Description of the task
Copy the stretch from "We have been" through "health, is critical." word for word from the text below on the pandemic and mental health.

==== Excerpt provided ====

When the COVID-19 pandemic started to take the world by storm, we knew that it would be difficult, but nobody knew how difficult it could be.
We have been tackling various challenges even before the pandemic. Now, with the challenges brought by COVID-19ーrestricted movements, temporary unemployment, working from home, business closures, lack of physical contact with other family members, friends and colleaguesーlife has become more overwhelming for many.
It is normal to experience fear, and stress during this time as we are facing uncertainty, but the level of anxiety differs from person to person. Understanding and recognizing the impact of the pandemic on our overall health, especially on our mental health, is critical.
What is mental health? According to the World Health Organization (WHO), it is an integral and essential part of health. The WHO constitution states: "Health is a state of complete physical, mental and social well-being and not merely the absence of disease or infirmity." This definition implies that mental health is more than just the absence of mental disorders or disabilities. It is a state of well-being in which we realize that we can cope with the normal stresses of life, can work productively, and can make a contribution to our community.
WHO further reiterates: “Mental health is fundamental to our collective and individual ability as humans to think, emote, interact with each other, earn a living and enjoy life.” It is important at every stage of life, from childhood through adulthood.

==== Information ====

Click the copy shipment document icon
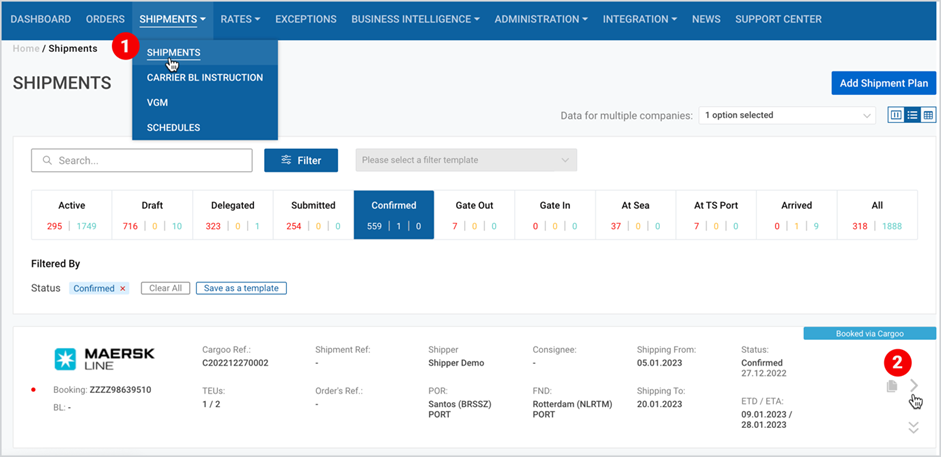Viewport: 941px width, 457px height. point(892,386)
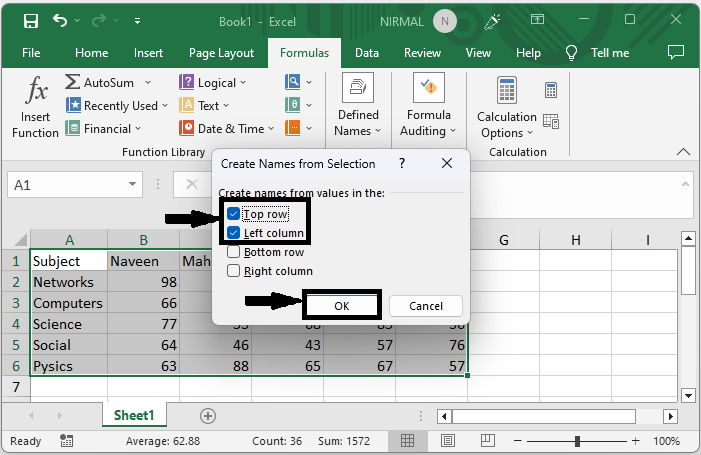Viewport: 701px width, 455px height.
Task: Open the Page Layout tab
Action: tap(221, 53)
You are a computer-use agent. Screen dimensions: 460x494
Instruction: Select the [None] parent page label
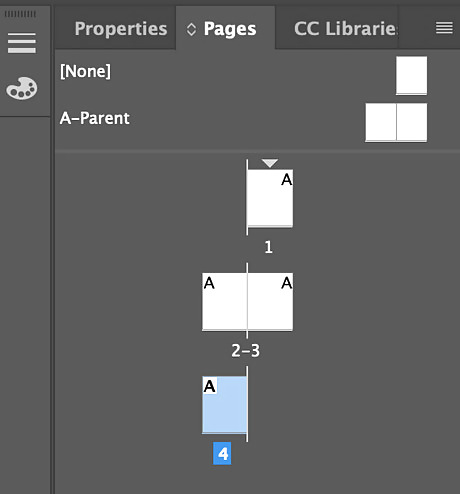(85, 71)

====

Response box
We have been tackling various challenges even before the pandemic. Now, with the challenges brought by COVID-19ーrestricted movements, temporary unemployment, working from home, business closures, lack of physical contact with other family members, friends and colleaguesーlife has become more overwhelming for many.
It is normal to experience fear, and stress during this time as we are facing uncertainty, but the level of anxiety differs from person to person. Understanding and recognizing the impact of the pandemic on our overall health, especially on our mental health, is critical.